Today, most consent forms are designed to be as quick and uninformative as possible, but rather than make it easier for researchers to get high-quality data, this approach actually makes it harder. Studies have shown that the more informed the consent, the better the information, since patients are more willing to participate in follow-up exams and interviews when they appreciate the purpose of the research. (This also allows scientists to track health and wellness over time.) At Sema4, Schadt is adopting a multistage informational process—which includes a mandatory, must-pass quiz—so it will be clear that patients understand the full scope of what they’re consenting to. This will require more of a patient’s time, but Schadt is betting that as more patients understand, more of them will consent to sharing their genetic information.
With this digital infrastructure in place, Schadt envisions a future in which more and more patients share not only their genomes but also medical and lifestyle information collected by monitoring devices like glucometers, blood-pressure trackers, and inhalers. The hope is that, ultimately, these increasingly sophisticated, increasingly patient-friendly tests will be so comprehensive that a patient’s microbiome can be regularly sequenced, their RNA frequently examined, and their blood cells constantly monitored for signs of trouble.

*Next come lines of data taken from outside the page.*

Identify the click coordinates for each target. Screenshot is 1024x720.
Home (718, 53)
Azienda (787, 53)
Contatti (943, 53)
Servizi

The virtual monopoly that medical centers like Mount Sinai now exercise over patient data will be smashed, and researchers will finally have the masses of genetic data that the medical breakthroughs of the future require. “Can we do better for human well-being if information is more broadly accessible, where you’re leveraging the mindshare of the entire planet to evolve the models of disease?” Schadt asks. “Absolutely.” This is medicine as math, not guesswork, and every disease—even stage 4 cancer—might one day be druggable.